Подчеркнем, что это мандельштамовское рассуждение содержится в его декларации акмеизма – в статье «Утро акмеизма», так что образ колющих небо шпилей у Бродкого, таким образом, прямо выходит в акмеистический контекст. Острота отчаяния от любовной неудачи оборачивается у Бродского остротой счастья личного приобщения к мировой культуре, счастьем живого присутствия в самом средоточии ее не в качестве туриста, но в качестве полноправного обитателя этого сакрального пространства:
С холма, где говорил октавой
порой иною
Тасс, созерцаю величавый
вид. Предо мною –
не купола, не черепица
со Св. Отцами:
то – мир вскормившая волчица
спит вверх сосцами!
И в логове ее я – дома!
• • • • • • •
• **ЗАДАНИЕ К ВЫПОЛНЕНИЮ**
Выпишите из текста о стихах Бродского отрывок от слов «Подчеркнем, что это» до слов «ее я – дома!» включительно, ничего не меняя.

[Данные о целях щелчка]
• • • • • • •
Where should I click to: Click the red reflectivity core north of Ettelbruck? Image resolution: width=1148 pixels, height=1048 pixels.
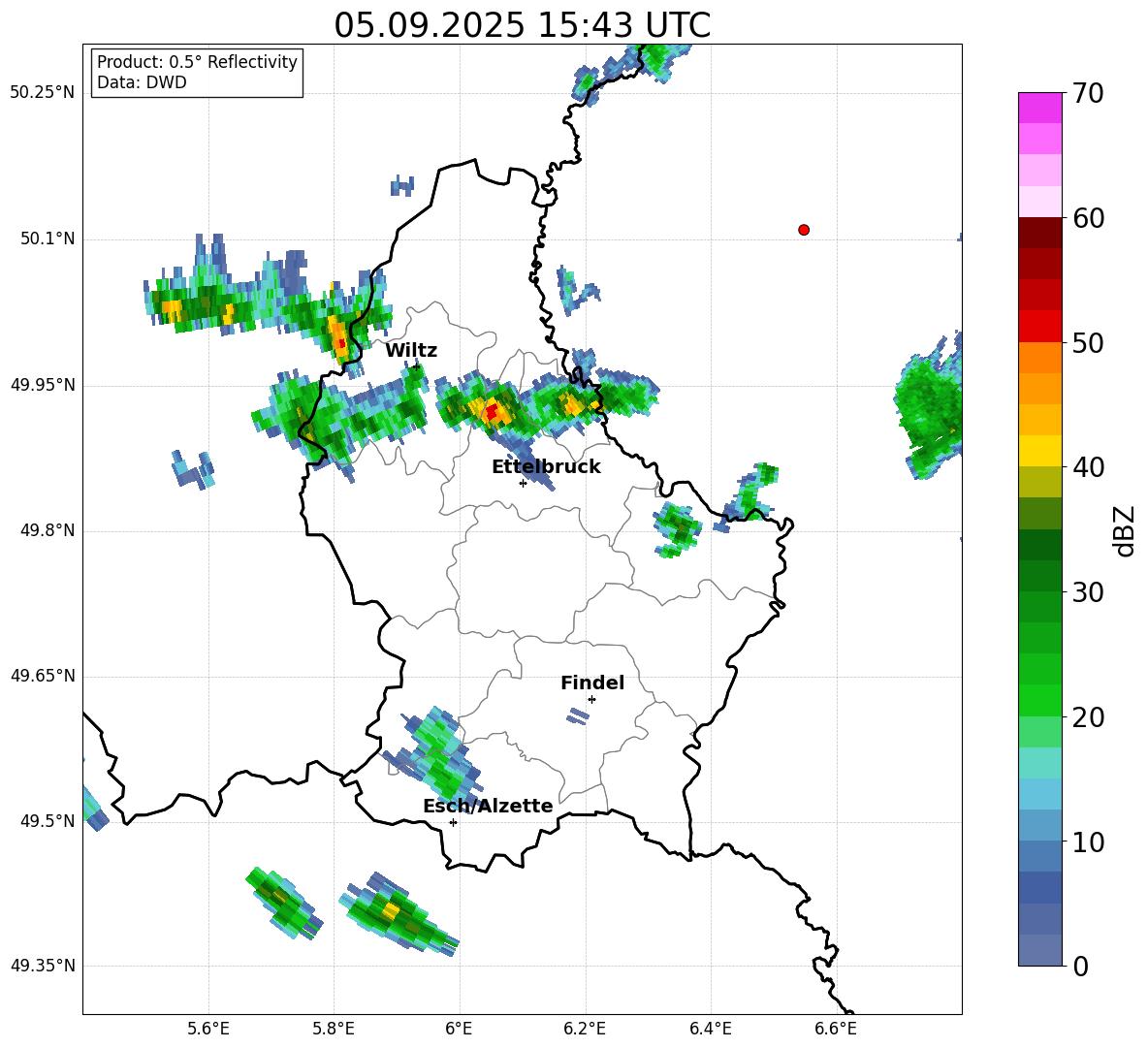click(492, 410)
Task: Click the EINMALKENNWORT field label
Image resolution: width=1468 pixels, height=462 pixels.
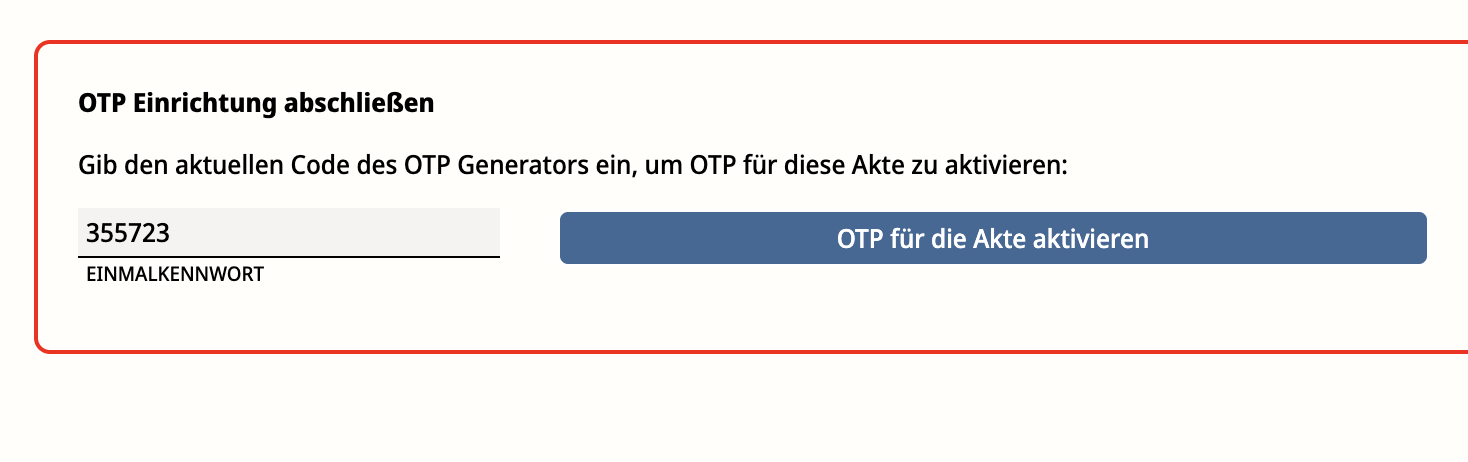Action: click(x=175, y=275)
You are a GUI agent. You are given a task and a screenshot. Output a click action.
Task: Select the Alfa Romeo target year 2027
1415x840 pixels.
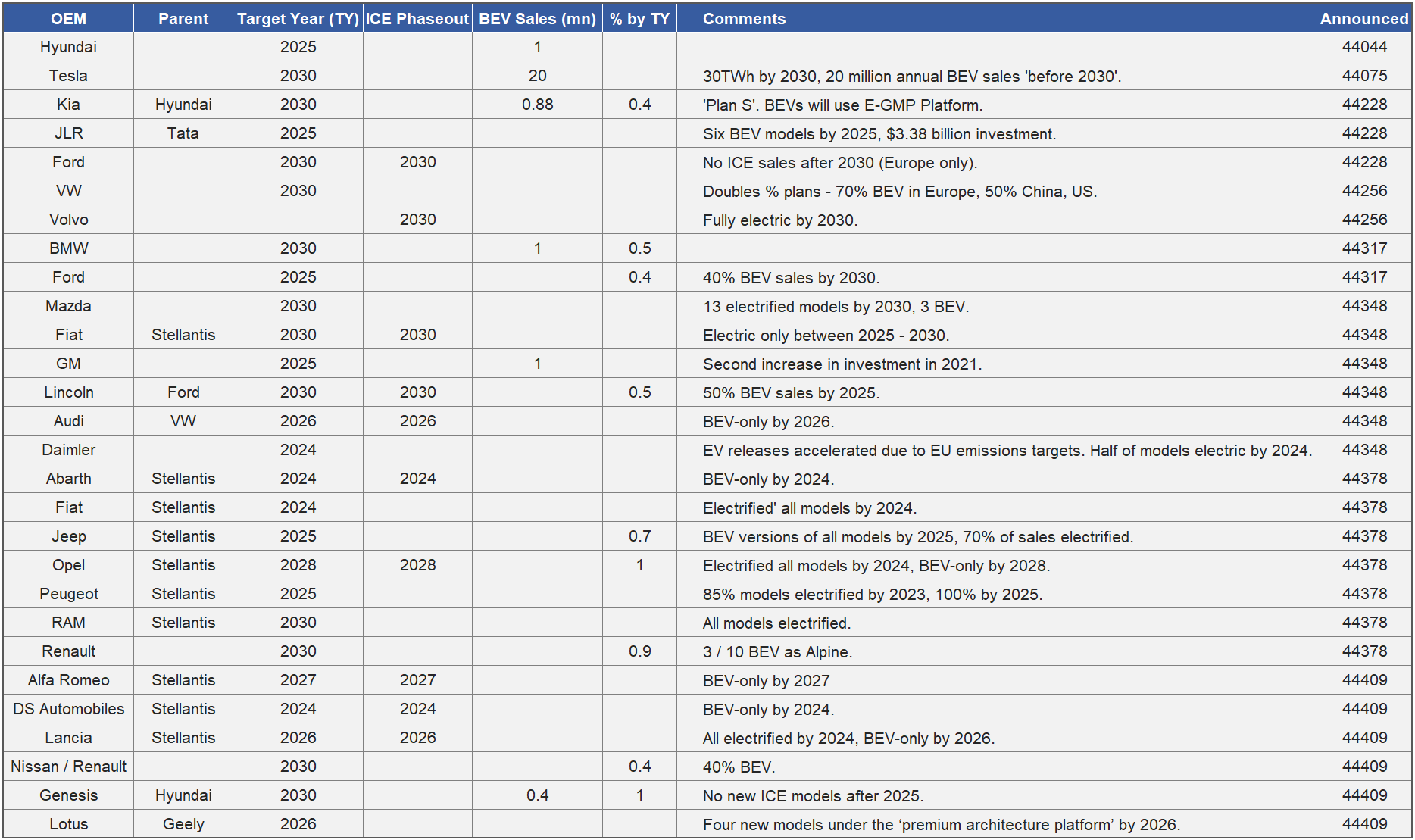pyautogui.click(x=298, y=680)
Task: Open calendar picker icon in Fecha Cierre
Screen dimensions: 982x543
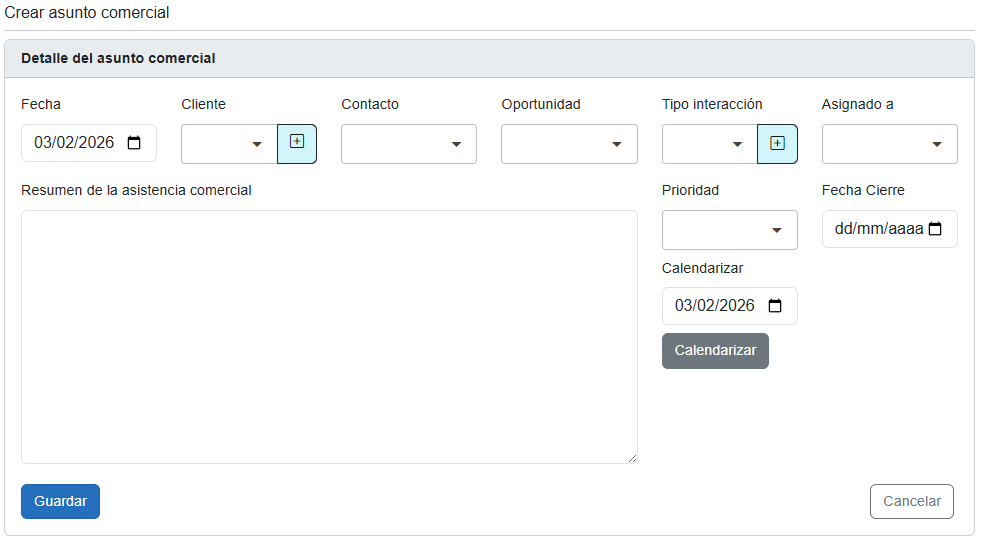Action: click(935, 229)
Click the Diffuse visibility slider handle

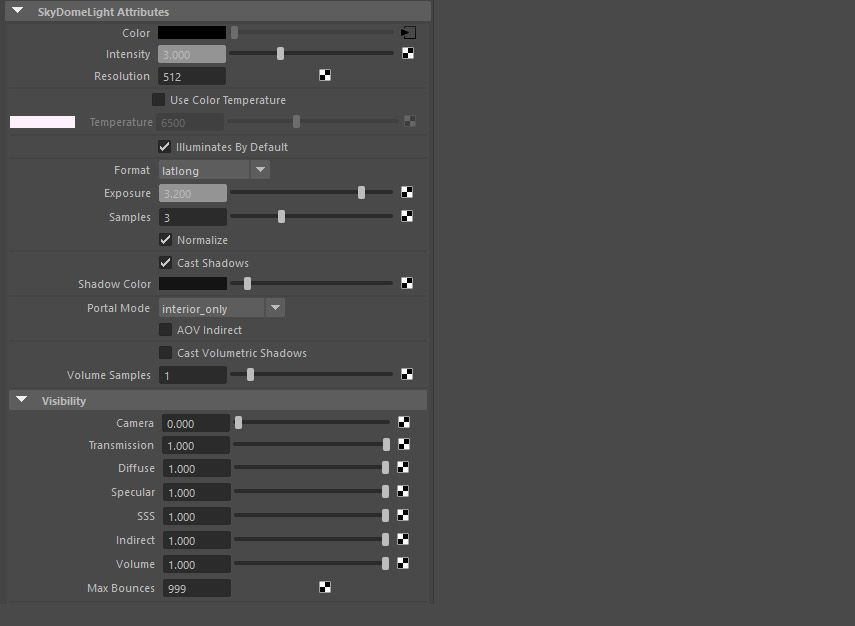386,468
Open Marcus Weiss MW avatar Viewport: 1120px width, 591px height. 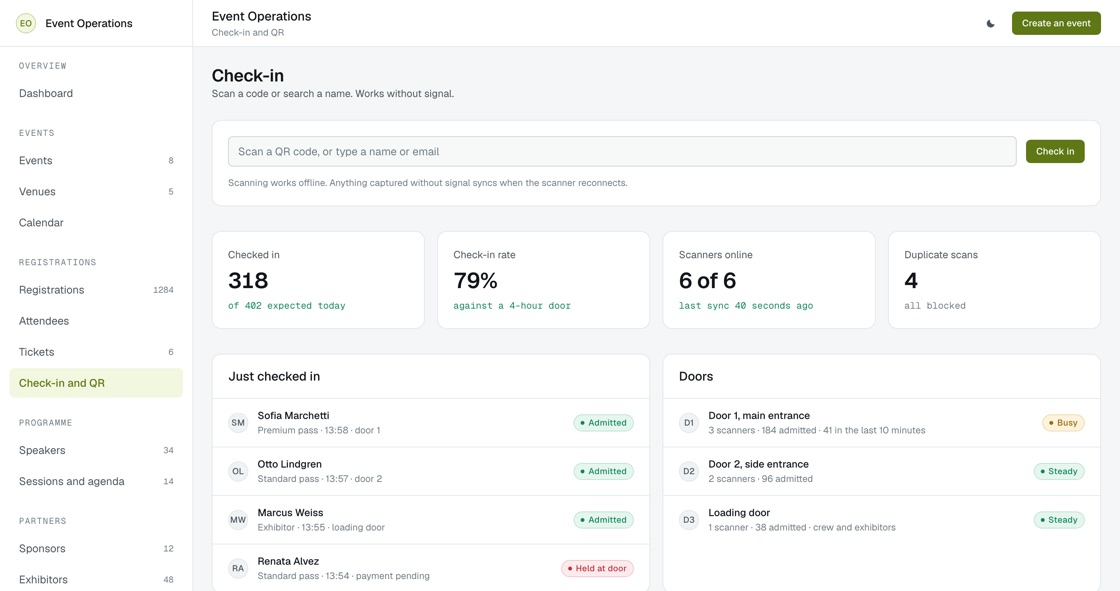click(238, 520)
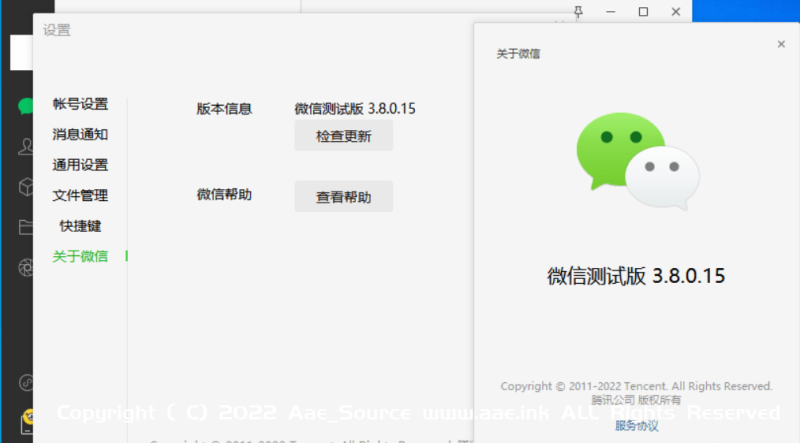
• • • • • • •
• **РЕШЕНИЕ УПРАЖНЕНИЯ**
Подчеркнем, что это мандельштамовское рассуждение содержится в его декларации акмеизма – в статье «Утро акмеизма», так что образ колющих небо шпилей у Бродкого, таким образом, прямо выходит в акмеистический контекст. Острота отчаяния от любовной неудачи оборачивается у Бродского остротой счастья личного приобщения к мировой культуре, счастьем живого присутствия в самом средоточии ее не в качестве туриста, но в качестве полноправного обитателя этого сакрального пространства:
С холма, где говорил октавой
порой иною
Тасс, созерцаю величавый
вид. Предо мною –
не купола, не черепица
со Св. Отцами:
то – мир вскормившая волчица
спит вверх сосцами!
И в логове ее я – дома!